Landsburg's statement is therefore equivalent to the mathematical statement that economy-wide consumption cannot be raised by a decrease in a single individual's savings. And since Income = Savings + Consumption, Landsburg is therefore saying that any decrease in one person's savings must, mathematically, be accompanied by either a decrease in economy-wide income (GDP) or an increase in someone else's savings. If the former is the case - if reducing my savings by $X reduces GDP by $X - then increasing my savings by $X must increase GDP by $X. And that would mean GDP is maximized if people consume zero (i.e. everyone dies). This is clearly not the case. So, by process of elimination, Landsburg must be asserting that if my savings go down by $X, someone else's must go up by precisely $X, and hence aggregate saving is constant over all time.

Needless to say, that is total nonsense.

There, that's four (though you may notice that Reasons 1, 3, and 4 basically address the same fallacy). I'll leave it to you readers to come up with more (and I'm fairly sure there are some more).

But I'll end by pointing out that Alex Tabarrok of Marginal Revolution gives the following uncritical endorsement of Landsburg's nonsense:
Steve is quite right. The key is this sentence, “For the government to consume more goods and services, somebody else must consume fewer.”
He even repeats one of Landsburg's patently nonsensical assertions (see Reason 1 above)! And although he does acknowledges Brad DeLong's critique (i.e. my Reason 3) in an addendum, he never takes back the nonsensical assertion that present consumption is conserved.

WHY? "Economics by accounting identity" is dubious at the best of times, but "economics by patently false accounting identity" is just inexcusable. You can get economic theory to say damn near anything you want. But by Adam Smith and all that is holy, you just cannot get it to say that consumption is constant by definition! You just...can't!!!

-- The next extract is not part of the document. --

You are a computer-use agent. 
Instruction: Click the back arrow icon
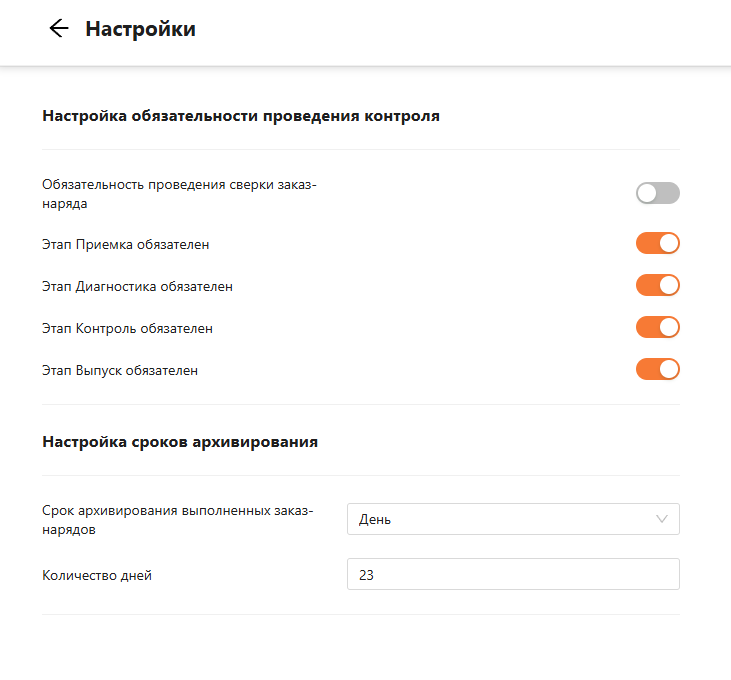[59, 29]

Update: Paul Krugman explains why Landsburg is misunderstanding the nature of taxation, a point that Brad DeLong also noted. That's five... 

Update 2: Niklas Blanchard points out that the government doesn't just consume, it invests! The existence of public goods and government investment mean that Landsburg's statement about "government consumption", in addition to being nonsense, is also a bit irrelevant to real public policy issues.

Update 3: Landsburg, responding to Krugman, doubles down

1) A tax imposes a burden.
2) If a tax has no effect on a man’s lifestyle, then it imposes no burden on him.
3) Therefore, if a tax has no effect on a man’s lifestyle, then it must impose a burden on someone else.

This demonstrates a failure to understand Local Nonsatiation. If Kendrick's $84M is confiscated, either A) his present consumption is reduced, B) his future consumption is reduced, or C) his ability to bequeath money to his heirs is reduced. Either way, his choice set is reduced, so by Local Nonsatiation his utility is reduced, i.e. a burden has been imposed upon him, QED.